Macrophages are essential in modulating inflammatory responses (acute vs. chronic) [184]. Although macrophages can proliferate in the lungs, their number is inadequate to fight pathogens, which is augmented by DCs [253]. Furthermore, macrophages are the mainstream source for cytokines, chemokines, and other inflammatory mediators, which collectively either aggravate or suppress immune response depending on the pathophysiological scenario [243]. Evidence suggests, macrophages express all 3 steroid receptors (ERs, PRs, and AR) and are modulated by sex-steroids [94, 118, 230]. Studies using murine models of asthma reported that female mice show exacerbated AHR and inflammation compared to male mice [10, 55, 169]. In a separate study, asthmatic mouse models have also shown elevated numbers of macrophages in the lungs of female mice compared to male mice, suggesting a potential role for female sex-steroids in modulating macrophage activity [230]. In addition, sex-steroids have also been implicated in influencing the polarization state of macrophages [334]. Here, estrogen shortened the pro-inflammatory phase of macrophages, while increasing the gene expression of proteins responsible for the resolution phase during asthma [334]. Our own in vivo studies in a mouse model of asthma showed elevated macrophages in females compared to males, which was abrogated in OVX mice, suggesting the importance of estrogen in regulating airway inflammation [10]. Further, we found that this change in macrophage numbers in lungs was largely depended on specific ER, where ERα KO mice showed lower numbers of macrophages compared to ERβ KO mice [169]. In studies from other systems, estradiol inhibited LPS induced TNFα release and nitrite production in RAW 264.7 cells [350], while progesterone inhibits the release of pro-inflammatory membrane-bound vesicular microparticles from macrophages [267]. In contrast, limited studies on androgens suggest, testosterone downregulated TNFα and NO production in macrophages in vitro [285, 297] and downregulated airway inflammation in vivo in mouse model of asthma [69, 110]. Considering these findings, it is evident that sex-steroids regulate macrophage function in inflammation, and to understand the underlying mechanisms involved, further studies are warranted.

14.4.1.3. Neutrophils

Most forms of acute lung injuries showed neutrophils to play a central role in their pathogenesis [193]. They are the first type of cells to be recruited in the event of inflammatory stimuli, which serve as the second line of defense following DCs and macrophages [103, 118, 230]. Neutrophils ingest the foreign particles or debris via phagocytosis, followed by killing them with reactive oxygen species (ROS), antimicrobial proteins, and neutrophil elastase [243]. Furthermore, neutrophils are terminally differentiated cells, which are nonproliferative and synthesize minimal RNA and protein.
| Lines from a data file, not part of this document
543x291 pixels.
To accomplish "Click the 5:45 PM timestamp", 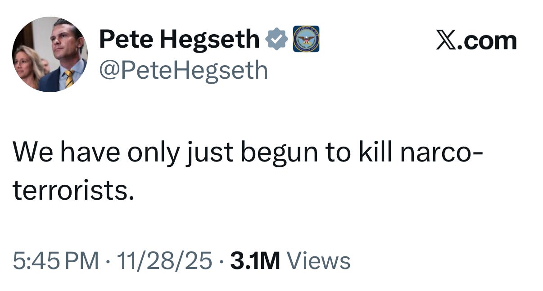I will coord(56,261).
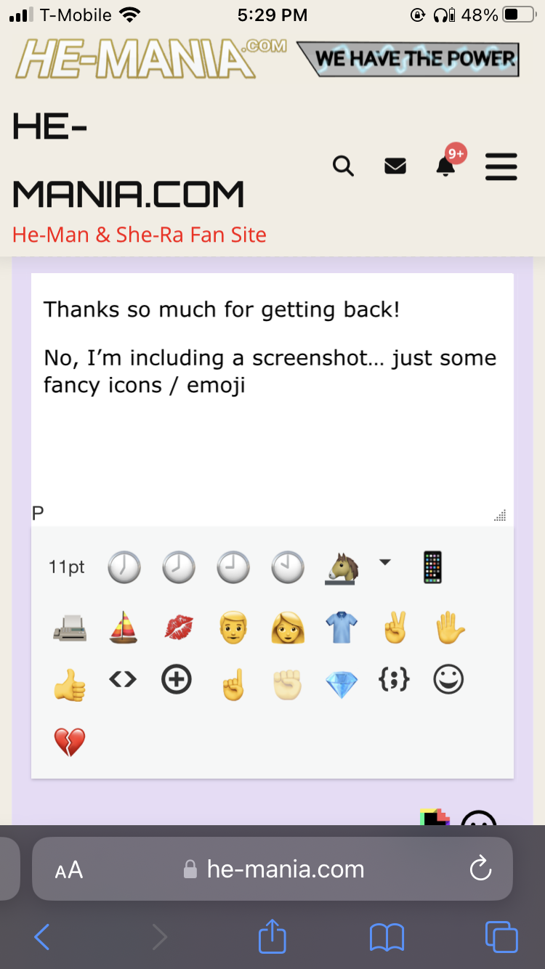Tap the fax machine emoji toolbar button
Screen dimensions: 545x969
(70, 627)
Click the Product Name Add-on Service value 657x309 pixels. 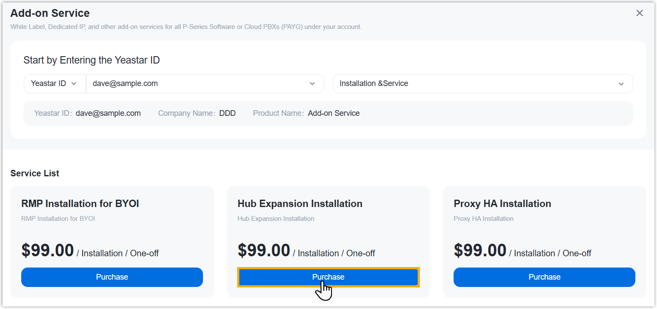click(334, 113)
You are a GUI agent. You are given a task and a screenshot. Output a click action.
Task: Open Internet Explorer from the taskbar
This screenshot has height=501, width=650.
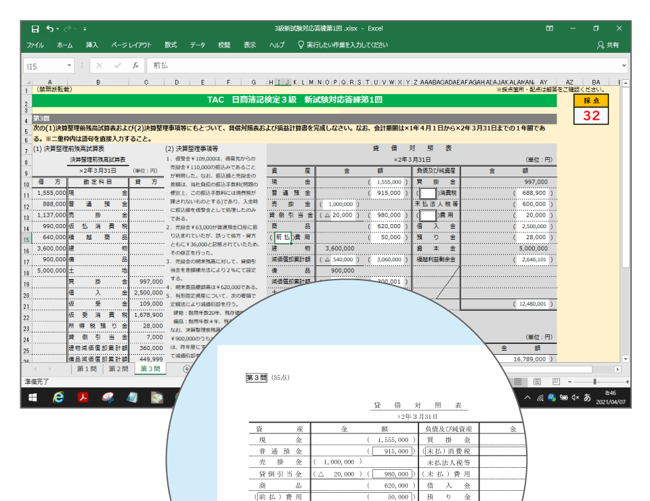point(59,397)
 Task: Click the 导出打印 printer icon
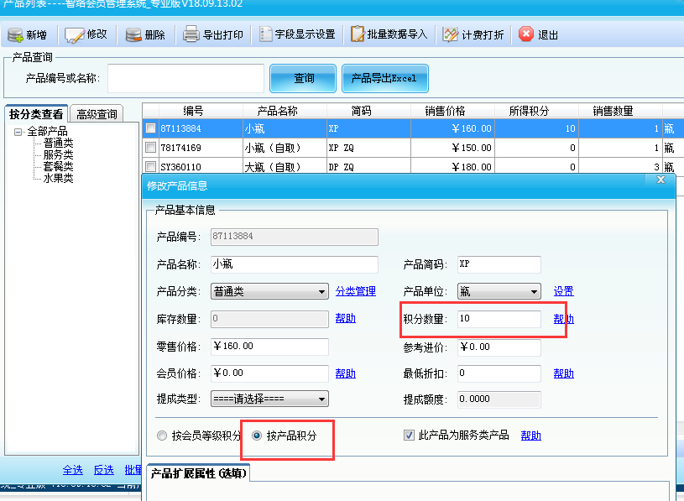point(191,34)
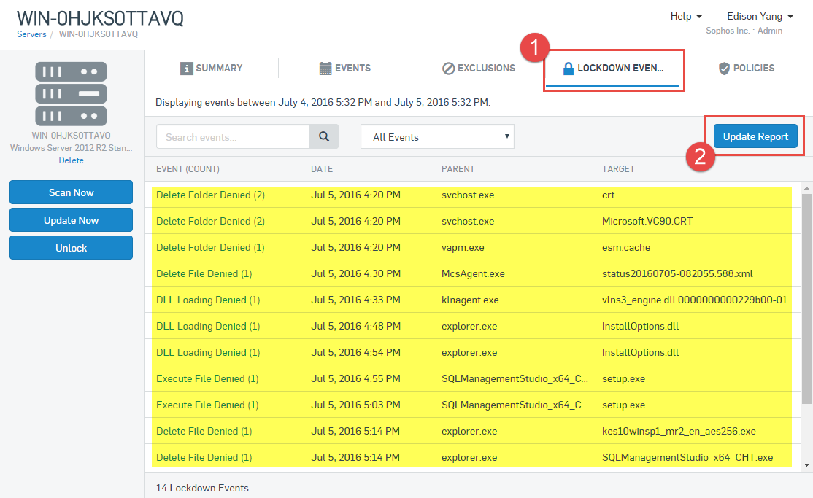Click the events list vertical scrollbar

pyautogui.click(x=806, y=299)
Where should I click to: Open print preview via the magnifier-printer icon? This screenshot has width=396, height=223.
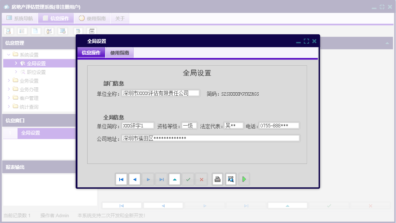click(x=231, y=179)
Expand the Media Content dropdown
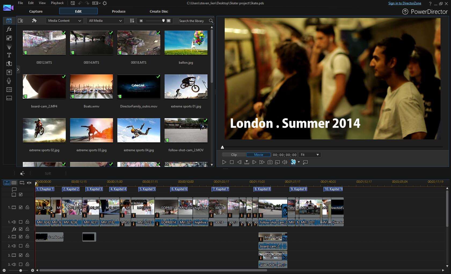 (x=64, y=21)
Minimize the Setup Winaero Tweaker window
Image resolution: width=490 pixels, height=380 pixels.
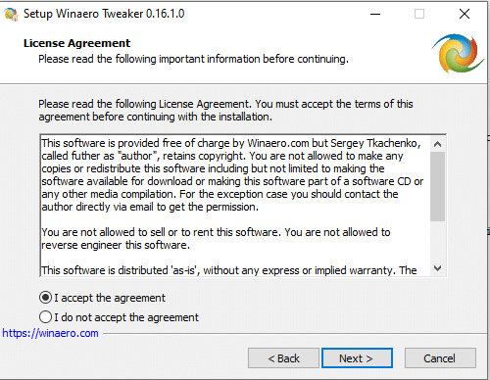(375, 14)
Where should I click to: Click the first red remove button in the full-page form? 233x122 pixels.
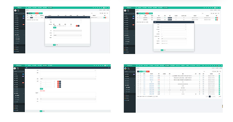pyautogui.click(x=58, y=81)
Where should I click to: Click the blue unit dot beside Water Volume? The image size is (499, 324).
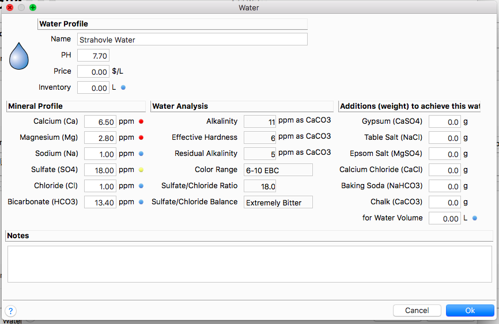pos(475,219)
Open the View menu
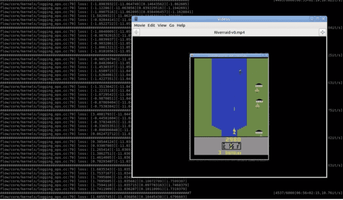Viewport: 343px width, 200px height. (162, 25)
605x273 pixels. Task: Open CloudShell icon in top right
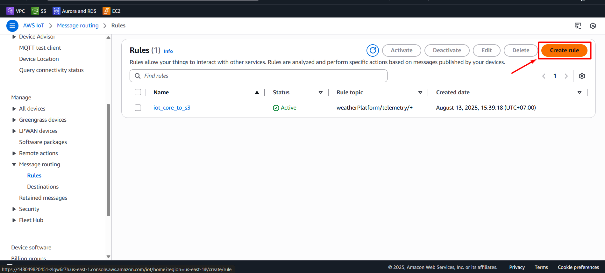click(x=578, y=26)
Any deficiency in the amount or activity of neutrophils in the lungs predisposes individuals to lung infections.

Although the expression studies of sex steroid receptors in neutrophils are limited, multiple studies confirmed the role of gender and sex-steroids in regulating neutrophil numbers and activity [240, 244]. In studies from other systems, pregnancy and luteal phase showed increased granulocyte numbers compared to the follicular phase and normal ovarian cycle [16, 46–48, 101, 102, 254], suggesting a role for progesterone and estrogen in regulating neutrophil activity. However, the neutrophil count in males is similar to females in their menstrual cycle, which raises a question on the role of estrogen in neutrophil activity [48, 348]. In a separate study, estrogens decreased the chemotactic activity of neutrophils, while progesterone enhanced this activity [240]. The role of sex-steroids in regulating the free radical production activity of neutrophils is contradicting and needs further studies [31, 68, 244]. Overall, from the existing literature, estrogen seems to have an anti-inflammatory effect on neutrophils, while progesterone shows a pro-inflammatory effect. Finally, both gender and the reproductive condition seem to affect neutrophil numbers and activity, albeit the underlying mechanisms remain elusive [47].

14.4.1.4. Eosinophils

Eosinophil infiltration is a characteristic feature of asthma and serves as a key cellular component development of allergic airway diseases [57]. Eosinophils are the least common white blood cells in normal lung, which is changed during disease conditions such as asthma, where the increased number of infiltrated eosinophils is found in the lungs from murine models of asthma and in lungs from human asthmatic patients [10, 57, 134, 169, 280, 281, 347]. Further, it is an important source for many cytokines, lipid mediators, growth factors, and chemokines [177].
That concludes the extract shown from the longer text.